◆ Required work ◆
Each line of the material below with the word "plus" is to be reported.

◆ Entries provided ◆
-=-=-=-=-

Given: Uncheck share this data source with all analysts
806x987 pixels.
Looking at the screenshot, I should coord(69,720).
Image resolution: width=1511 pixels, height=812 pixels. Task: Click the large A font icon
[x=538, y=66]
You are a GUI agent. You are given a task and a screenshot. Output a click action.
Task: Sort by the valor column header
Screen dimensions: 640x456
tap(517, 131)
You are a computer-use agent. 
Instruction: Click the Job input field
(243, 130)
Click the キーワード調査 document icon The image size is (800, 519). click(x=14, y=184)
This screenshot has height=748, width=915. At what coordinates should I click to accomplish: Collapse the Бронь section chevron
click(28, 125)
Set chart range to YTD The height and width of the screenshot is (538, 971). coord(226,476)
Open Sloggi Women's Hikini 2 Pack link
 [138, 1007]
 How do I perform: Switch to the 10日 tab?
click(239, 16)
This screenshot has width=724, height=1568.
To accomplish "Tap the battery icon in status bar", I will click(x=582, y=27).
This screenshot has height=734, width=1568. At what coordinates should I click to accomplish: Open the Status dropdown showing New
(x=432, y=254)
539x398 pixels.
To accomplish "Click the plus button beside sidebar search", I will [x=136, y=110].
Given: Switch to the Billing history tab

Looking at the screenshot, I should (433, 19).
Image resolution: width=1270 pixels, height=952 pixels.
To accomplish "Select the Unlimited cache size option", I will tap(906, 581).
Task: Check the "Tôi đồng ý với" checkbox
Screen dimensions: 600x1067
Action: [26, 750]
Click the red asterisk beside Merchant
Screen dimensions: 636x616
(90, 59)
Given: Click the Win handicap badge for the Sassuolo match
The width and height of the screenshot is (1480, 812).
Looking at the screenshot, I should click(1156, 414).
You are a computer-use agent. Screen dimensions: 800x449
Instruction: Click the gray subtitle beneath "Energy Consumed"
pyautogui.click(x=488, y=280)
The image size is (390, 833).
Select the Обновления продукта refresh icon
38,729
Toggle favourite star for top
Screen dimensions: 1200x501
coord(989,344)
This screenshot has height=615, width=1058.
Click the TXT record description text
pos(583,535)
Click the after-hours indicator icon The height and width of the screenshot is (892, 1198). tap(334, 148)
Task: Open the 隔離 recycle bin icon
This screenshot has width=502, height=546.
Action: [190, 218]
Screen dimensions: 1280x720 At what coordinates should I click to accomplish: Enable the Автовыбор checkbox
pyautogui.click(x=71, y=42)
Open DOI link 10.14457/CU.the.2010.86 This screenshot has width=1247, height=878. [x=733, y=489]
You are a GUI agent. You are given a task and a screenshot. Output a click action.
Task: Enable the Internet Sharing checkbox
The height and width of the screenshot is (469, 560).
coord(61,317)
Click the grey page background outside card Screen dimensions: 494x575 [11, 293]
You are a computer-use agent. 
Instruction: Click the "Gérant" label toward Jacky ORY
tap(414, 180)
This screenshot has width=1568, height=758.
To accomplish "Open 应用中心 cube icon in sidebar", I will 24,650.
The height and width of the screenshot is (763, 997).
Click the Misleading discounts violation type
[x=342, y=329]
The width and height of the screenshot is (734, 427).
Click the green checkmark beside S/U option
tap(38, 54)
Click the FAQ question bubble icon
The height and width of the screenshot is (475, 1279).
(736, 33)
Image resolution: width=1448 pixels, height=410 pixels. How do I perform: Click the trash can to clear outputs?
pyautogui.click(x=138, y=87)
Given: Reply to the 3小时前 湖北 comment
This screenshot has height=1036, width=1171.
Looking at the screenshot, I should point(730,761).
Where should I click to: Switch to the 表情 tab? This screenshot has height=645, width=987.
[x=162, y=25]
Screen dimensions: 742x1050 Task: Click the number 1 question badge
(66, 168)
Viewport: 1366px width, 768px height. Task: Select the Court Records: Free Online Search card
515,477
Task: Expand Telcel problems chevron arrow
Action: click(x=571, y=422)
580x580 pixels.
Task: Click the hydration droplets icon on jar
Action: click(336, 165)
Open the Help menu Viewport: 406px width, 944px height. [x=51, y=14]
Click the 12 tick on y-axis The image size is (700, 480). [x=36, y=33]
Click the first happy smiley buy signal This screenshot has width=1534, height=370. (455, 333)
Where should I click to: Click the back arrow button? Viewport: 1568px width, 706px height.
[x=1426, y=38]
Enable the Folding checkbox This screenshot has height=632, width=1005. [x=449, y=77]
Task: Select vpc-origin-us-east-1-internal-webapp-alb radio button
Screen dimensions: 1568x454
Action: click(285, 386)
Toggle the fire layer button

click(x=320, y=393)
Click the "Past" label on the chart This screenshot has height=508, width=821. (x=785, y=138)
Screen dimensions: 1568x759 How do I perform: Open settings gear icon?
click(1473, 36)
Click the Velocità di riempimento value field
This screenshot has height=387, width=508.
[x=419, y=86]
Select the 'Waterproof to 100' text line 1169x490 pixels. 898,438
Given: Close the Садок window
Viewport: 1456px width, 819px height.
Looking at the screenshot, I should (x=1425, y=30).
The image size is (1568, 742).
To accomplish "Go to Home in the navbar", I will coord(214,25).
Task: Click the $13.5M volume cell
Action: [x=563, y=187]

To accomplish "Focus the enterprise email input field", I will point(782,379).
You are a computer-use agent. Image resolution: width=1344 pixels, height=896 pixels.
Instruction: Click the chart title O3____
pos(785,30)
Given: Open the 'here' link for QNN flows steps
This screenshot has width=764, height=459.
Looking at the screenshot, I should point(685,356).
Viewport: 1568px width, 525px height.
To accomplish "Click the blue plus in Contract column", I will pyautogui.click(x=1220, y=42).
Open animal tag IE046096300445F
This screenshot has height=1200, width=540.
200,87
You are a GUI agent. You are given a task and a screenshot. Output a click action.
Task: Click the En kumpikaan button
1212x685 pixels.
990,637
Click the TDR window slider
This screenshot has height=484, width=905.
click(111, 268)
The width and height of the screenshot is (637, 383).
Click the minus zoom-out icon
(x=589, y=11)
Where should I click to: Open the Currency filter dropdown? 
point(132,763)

-=-=-=-=-

◆ Reply ◆
To accomplish "Click the plus button beside sidebar search", I will [x=136, y=110].
To accomplish "Click the blue plus in Contract column", I will pyautogui.click(x=1220, y=42).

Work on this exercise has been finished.